Except I’m looking at it from the perspective of an American, not an Indian, so what may seem nuts to me may be a cultural difference. But Roy does seem to criticize Indian culture, herself, when she shows us how a culture with a history of touchables and untouchables affects lives and personalities.
The style as I speak of it sounds confusing and mixed up, but the book is not difficult to read at all. As a matter of fact, its back-and-forth movement leads to more suspense as Roy gives more and more hints about the middle and the end.
The God of Small Things received many great reviews in the last decade (or more). And it is a very good book. But I wouldn’t rate it a five out of five because I have a big problem with it.
From the very beginning, Roy points out a difficulty with one of the characters and comes back to it again and again.
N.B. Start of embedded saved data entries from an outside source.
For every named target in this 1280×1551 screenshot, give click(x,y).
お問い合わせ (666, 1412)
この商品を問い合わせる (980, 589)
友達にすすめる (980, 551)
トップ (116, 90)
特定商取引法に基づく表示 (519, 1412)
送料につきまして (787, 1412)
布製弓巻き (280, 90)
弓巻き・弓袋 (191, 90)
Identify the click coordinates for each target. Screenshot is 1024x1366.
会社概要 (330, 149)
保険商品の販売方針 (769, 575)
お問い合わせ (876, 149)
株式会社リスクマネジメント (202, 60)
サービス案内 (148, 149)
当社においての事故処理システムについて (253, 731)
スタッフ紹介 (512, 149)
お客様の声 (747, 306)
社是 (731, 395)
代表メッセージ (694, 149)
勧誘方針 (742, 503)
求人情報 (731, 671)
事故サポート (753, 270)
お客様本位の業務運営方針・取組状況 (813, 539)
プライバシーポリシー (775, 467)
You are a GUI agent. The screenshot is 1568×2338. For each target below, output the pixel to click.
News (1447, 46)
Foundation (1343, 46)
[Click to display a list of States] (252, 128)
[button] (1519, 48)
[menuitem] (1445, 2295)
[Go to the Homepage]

Yet she never answers the question she presents to the reader. Most readers will be surprised when they get to the end of the book and may think they have a defective copy that ended in the middle because the character’s life and readers’ questions are unresolved.
The book also annoyed me because Roy used so much pointless capitalization. At first I thought it did have a point: from a child’s perspective, some words are a lot bigger and more important; they’re proper nouns. But she did this so much, so often, even when we were seeing the story from an adult's perspective, that all those caps lost their intended meaning, whatever it was.
I know there are many readers who loved this book. I liked it.
Brilliant and unique writing by first time author. Darkly dramatic coming of age story about twins in Indian family. Glad that I read it with book group.
I kept trying to like this book ..and eventually succeeded once I better understood Arundhatis writing style and intent. What a gifted author!